By Prossy Nandudu
The Ministry of Agriculture Animal Industry and Fisheries is to procure environment friendly pesticides to counter the army worm, that has been reported in the districts of Nakaseke, and Soroti. The worms, if not controlled have the capacity to cause 100% yield loss.
The pesticide being purchased are Cypermethrine, that belongs to the class of Pyrethroids said to cause no harm to the environment.
This was revealed by the Director Crop Resources in the Ministry of Agriculture, Stephen Bwantwale in a telephone interview on Friday. According to Bwantwale through their assessment, the pesticides decomposes and disappears from the soil after seven days after application.
The interview was a follow up on his revelation on Wednesday during the launch of a One CGIAR center in Kawanda, that Uganda’s agriculture is being threatened by effects of climate change witnessed through the outbreak of pests like the African Army Worm, diseases like the Maize Lethal Necrosis disease, erratic rains, flooding, drought among others.
In the same meeting, Bwantwale said that the ministry has received information from farmers in Nakaseke district of the outbreak of the African Army worm, that is a threat to cereal crops such as maize, sorghum, millet.

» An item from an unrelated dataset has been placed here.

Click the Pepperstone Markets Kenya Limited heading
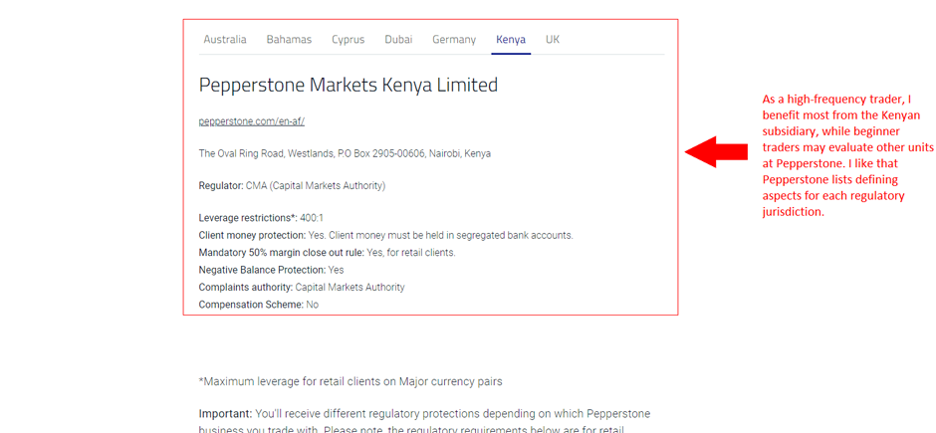936x433 pixels. [x=348, y=86]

“We are finalizing the procurement of pesticides to support the farmers manage the worms and prevent the spread, it may appear small but that is how invasions start so we are intervening, by Monday, we shall have secured the quantities we need,” said Bwantwale..
When did the Army worm invade Uganda
According to CABI, the army worm then identified as the Fall Army Worm was first detected in Uganda towards the end of 2016. By end of 2017, the pest had spread to all the districts of Uganda.
FAW is capable of feeding on more than 100 plant species with maize and sorghum being the most preferred hosts.
In Uganda, the pest has been confirmed to be feeding on maize, sorghum, sugarcane, rice, millet, wild sorghum, cotton, Napier grass, capsicum and Rhodes grass (Chloris gayana) by April 2018.
How to prevent the spread?
According CABI’s fall army worm management documents, to prevent the spread, plough deeply to expose young pupae to the surface of the soil
Plant early to avoid peak immigration of adults, destroy crop residues by burying or burning because they provide food and shelter to the caterpillar and also regular weeding of crop fields makes it easy to detect.
Under Monitoring
Farmers should set up pheromone traps at the beginning of the growing season to trap the adult moths before it can reproduce.
Farmers should look for young caterpillars on the undersides of leaves
Look out for patches of small “window pane” holes to large ragged and elongated holes in the leaves emerging from the whorl.
And if it is the army worm, it has a dark head with an upside down pale Y-shaped marking on the front.